The frequency of adverse events leading to study drug discontinuation was also higher with glyburide than pioglitazone. Not unexpectedly, hypoglycemia was the most common adverse event leading to glyburide treatment discontinuation. Adverse events typically attributed to thiazolidinedione therapy, such as edema and weight gain, were observed with both treatments during this trial. Although edema affecting the extremities was reported by more patients treated with pioglitazone than with glyburide, each event was classified as mild or moderate, except one case of severe edema in a pioglitazone-treated patient. The weight increase observed with either treatment is also consistent with results reported in other controlled clinical trials and is a known adverse effect of both drugs.[13] Several interrelated factors, including decreased glycosuria and caloric retention with improved glycemic control, expansion of the subcutaneous fat depot, and fluid retention have been suggested explanations for weight gain with thiazolidinediones.[18]
Overall, a greater mean decrease in ALT was noted with pioglitazone than with glyburide. In addition, a higher proportion of patients treated with glyburide exceeded the upper limit of normal for ALT at the final visit compared with patients treated with pioglitazone. Together these findings support previous reports that pioglitazone reduces hepatic fat content and is not associated with hepatotoxic adverse effects.19
Although this study was not powered to evaluate cardiac outcomes, the frequency of cardiac disorders was 2-fold greater in glyburide than pioglitazone treated patients. Of note, congestive heart failure was reported in only two patients in the trial, one in each treatment group. However, patients with New York Heart Association class III or IV cardiac disorders were not included in this trial.
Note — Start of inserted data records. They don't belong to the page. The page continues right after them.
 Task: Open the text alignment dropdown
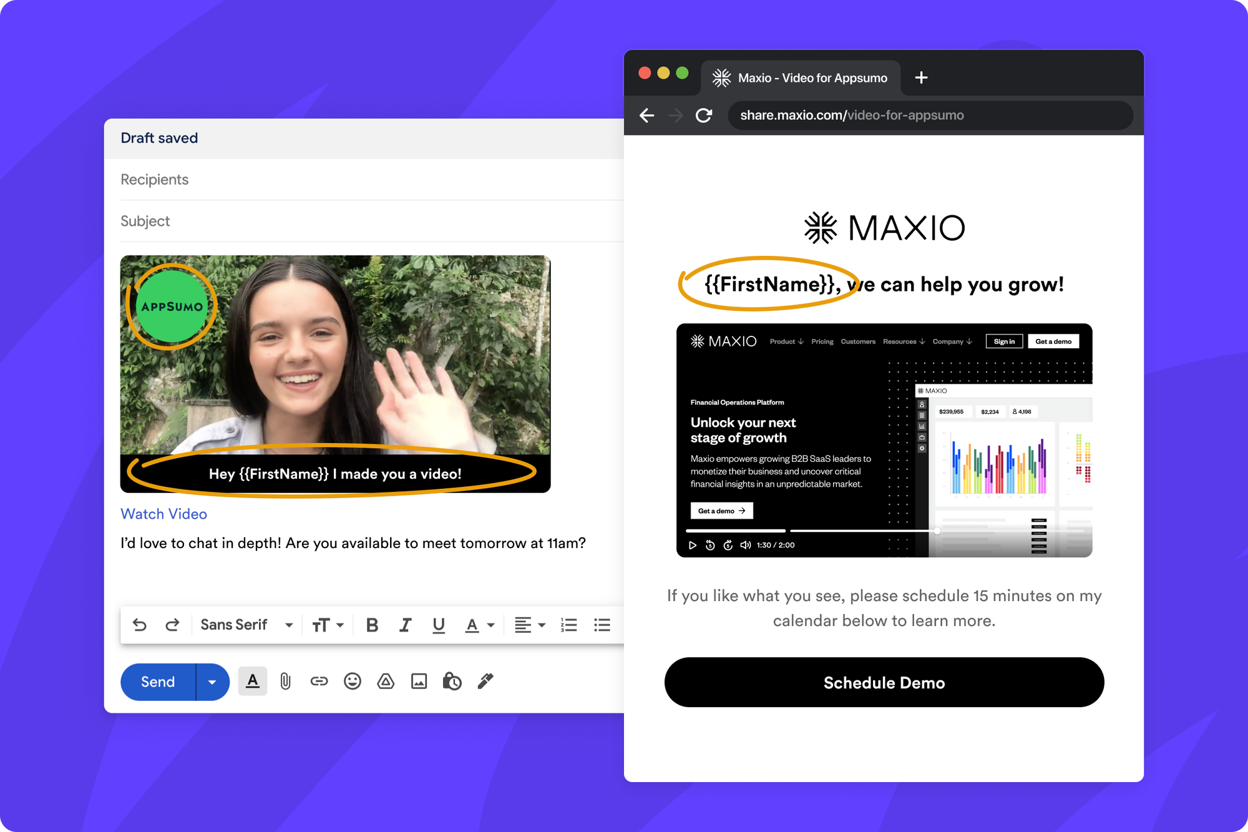[530, 625]
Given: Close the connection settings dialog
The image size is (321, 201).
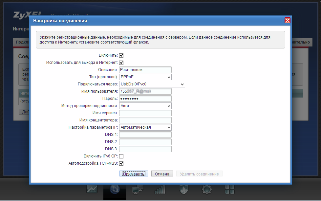Looking at the screenshot, I should coord(287,21).
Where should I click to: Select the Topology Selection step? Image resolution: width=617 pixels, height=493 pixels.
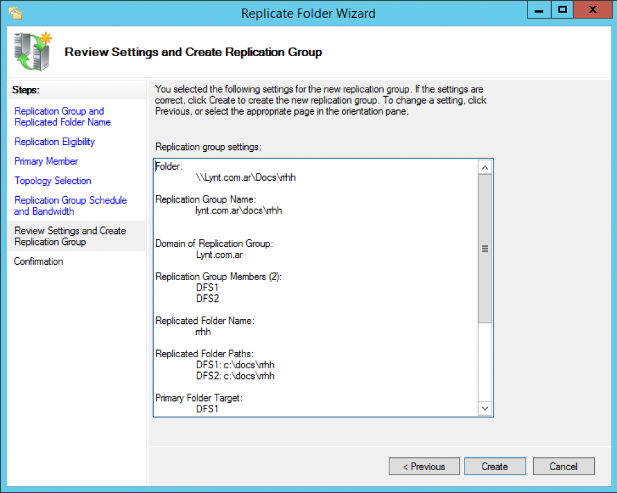pyautogui.click(x=52, y=181)
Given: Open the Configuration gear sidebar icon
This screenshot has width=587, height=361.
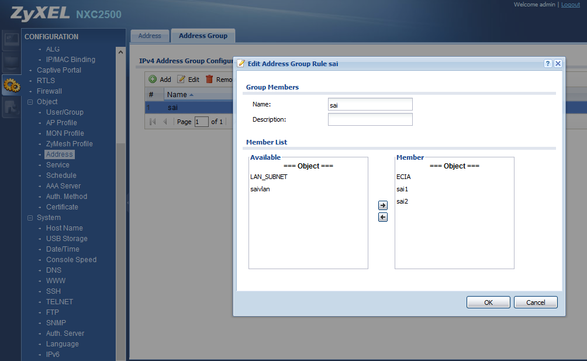Looking at the screenshot, I should pyautogui.click(x=11, y=85).
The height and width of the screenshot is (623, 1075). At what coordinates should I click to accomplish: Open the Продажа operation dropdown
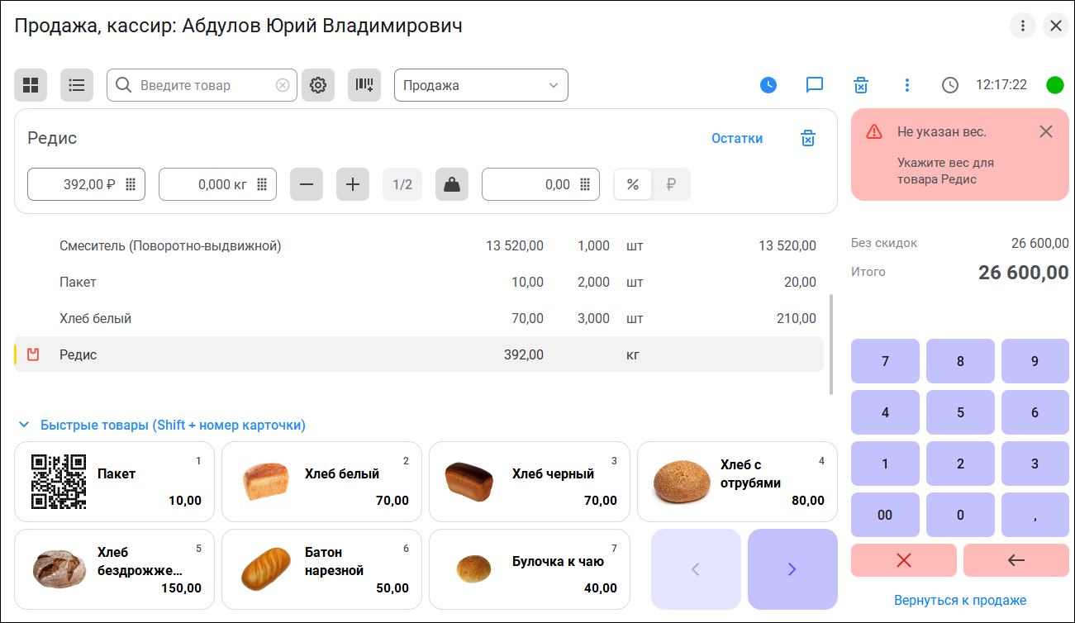click(481, 85)
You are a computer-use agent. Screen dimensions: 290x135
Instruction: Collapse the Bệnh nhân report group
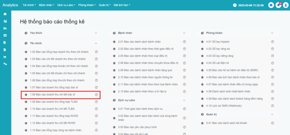184,33
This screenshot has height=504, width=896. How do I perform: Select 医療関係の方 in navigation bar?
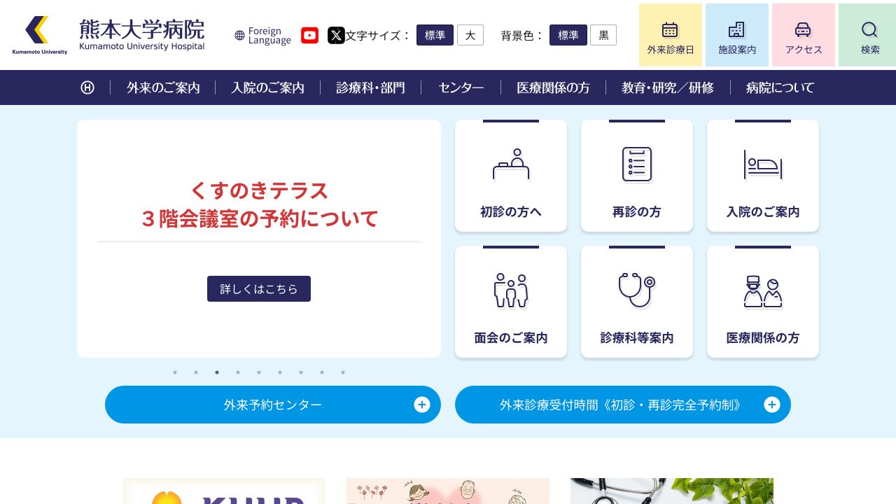553,88
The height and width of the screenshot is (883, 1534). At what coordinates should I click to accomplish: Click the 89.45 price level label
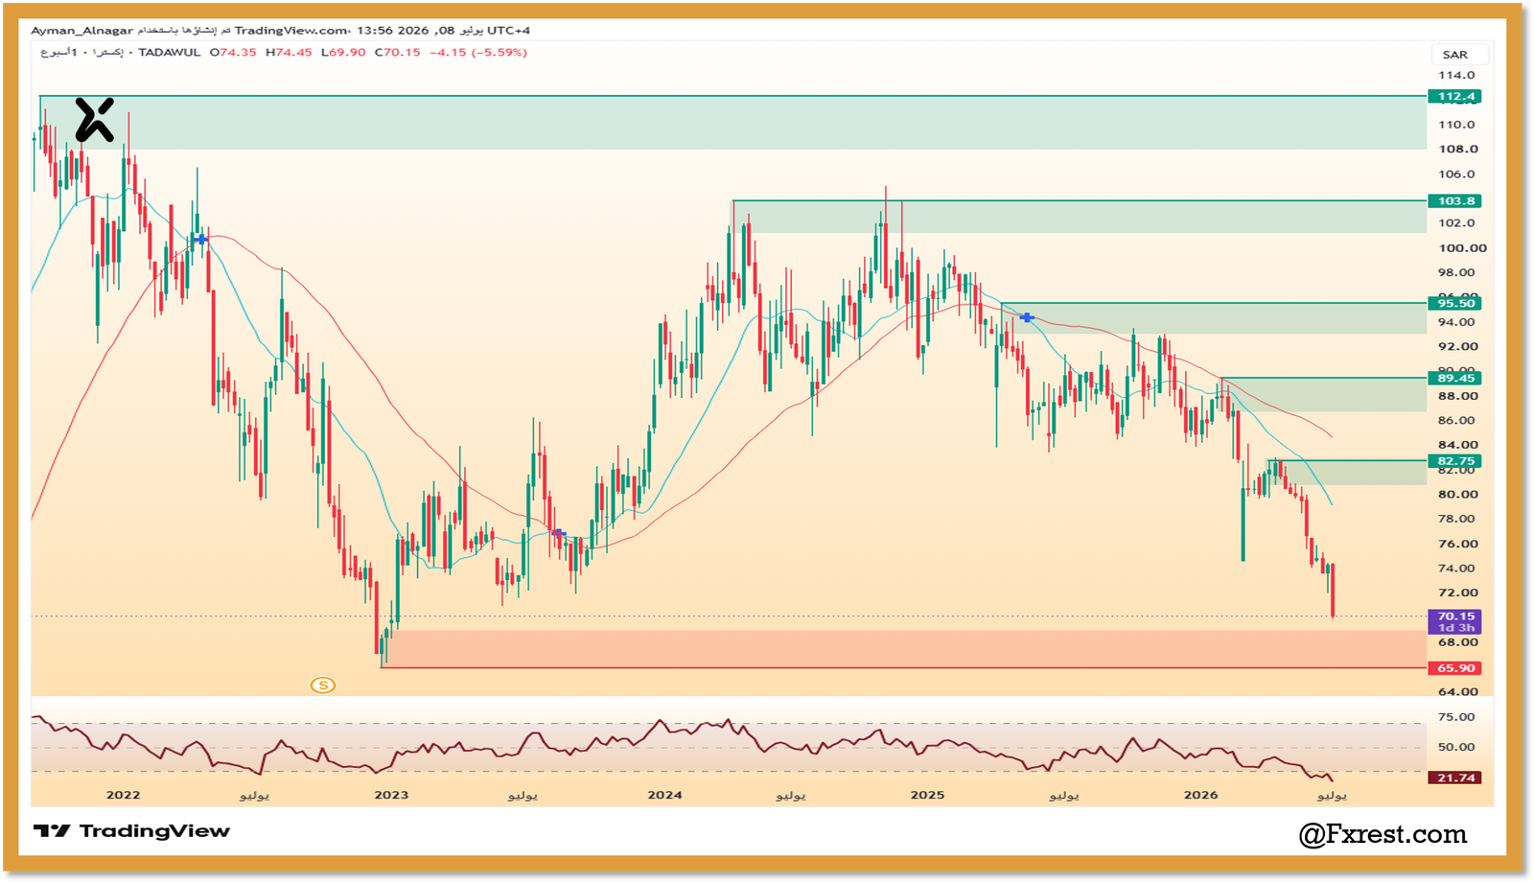click(x=1455, y=378)
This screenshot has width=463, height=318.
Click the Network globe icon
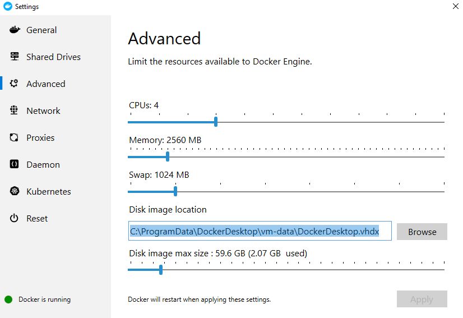(x=15, y=110)
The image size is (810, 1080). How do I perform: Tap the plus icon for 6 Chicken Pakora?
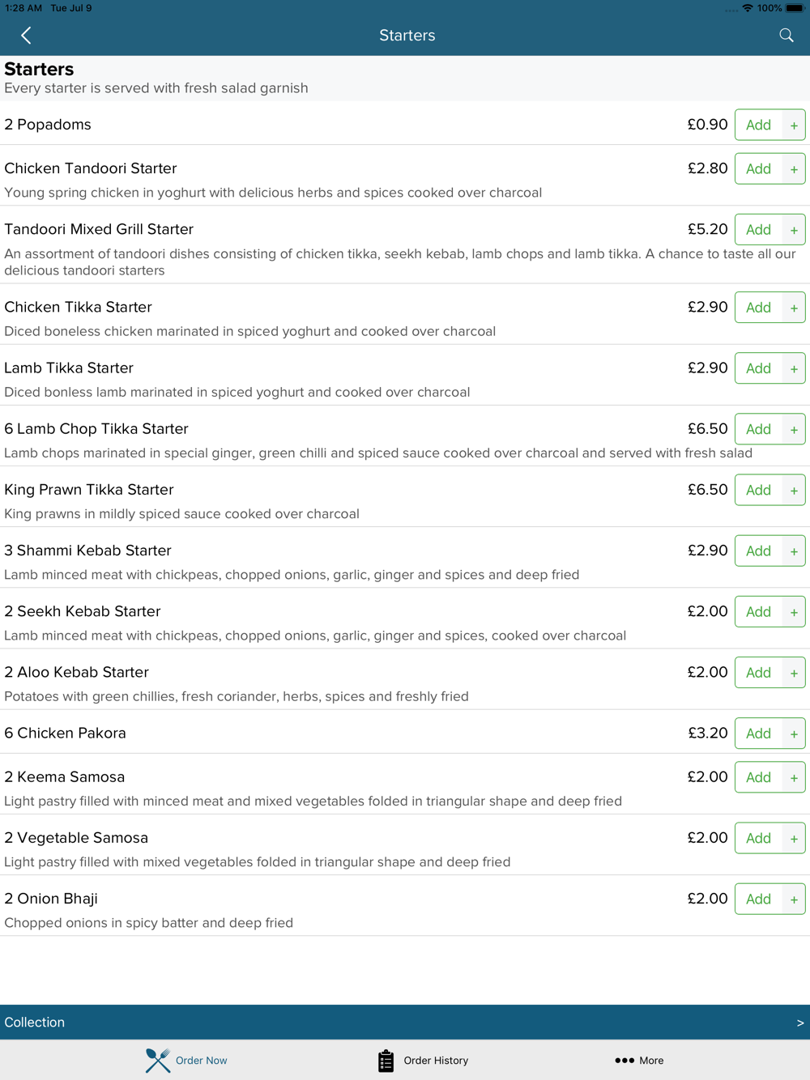click(x=794, y=734)
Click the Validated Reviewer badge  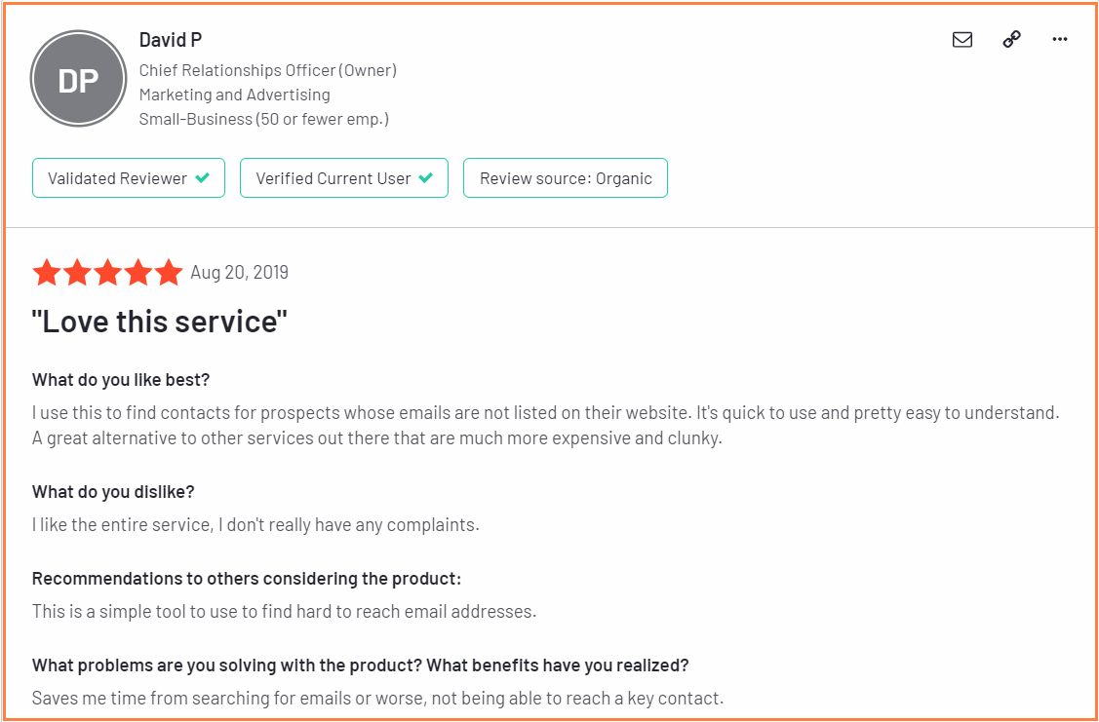129,178
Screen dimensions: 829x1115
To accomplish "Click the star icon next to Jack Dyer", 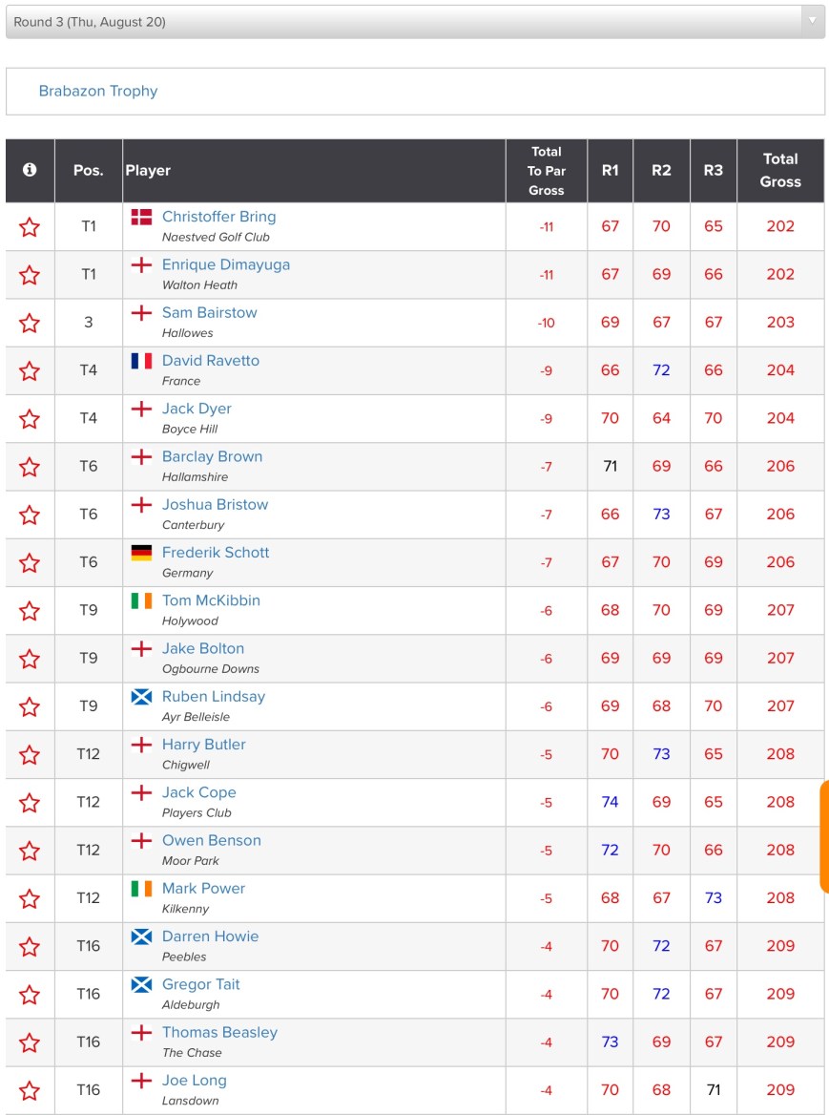I will 30,419.
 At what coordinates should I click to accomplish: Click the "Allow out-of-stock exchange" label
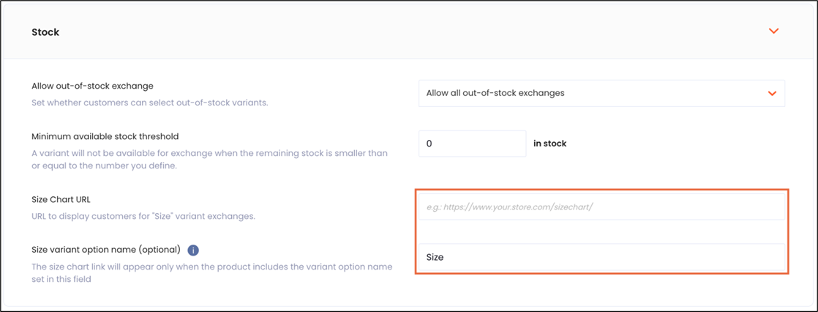(x=92, y=86)
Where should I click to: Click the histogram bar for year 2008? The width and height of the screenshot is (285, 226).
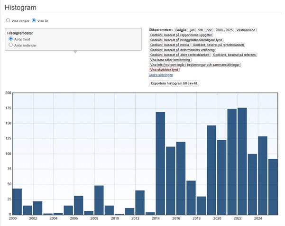99,200
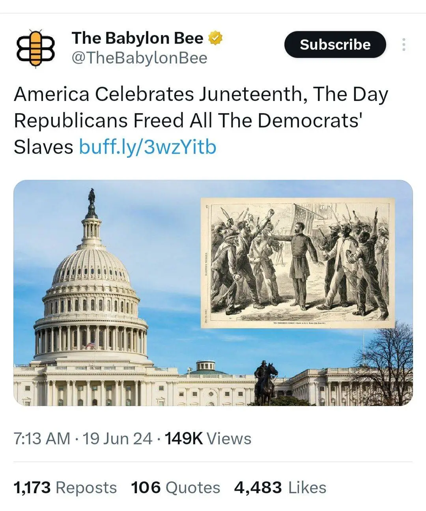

Interpretation of the study results is limited by the high rate of patient withdrawal. However, the rate of attrition likely did not introduce a selection bias, as an equivalent number of subjects in each treatment group (glyburide 49.0%, pioglitazone 46.6%) withdrew from the study before week 56. Another limitation of this study is that patients were not treated with exactly comparable doses of pioglitazone and glyburide. Patients in the pioglitazone group were taking a mean daily dose of approximately 36 mg (maximum recommended dose 45 mg), whereas patients in the glyburide group were taking a mean daily dose of approximately 10 mg (maximum recommended dose 20 mg). However, since this study was designed as a treat-to-target study, investigators were instructed to adjust the study drug dosage as necessary to achieve and maintain a fasting plasma glucose level between 69 and 141 mg/dl. The observation that glycemic control was equivalent between groups indicates that the investigators complied with this objective.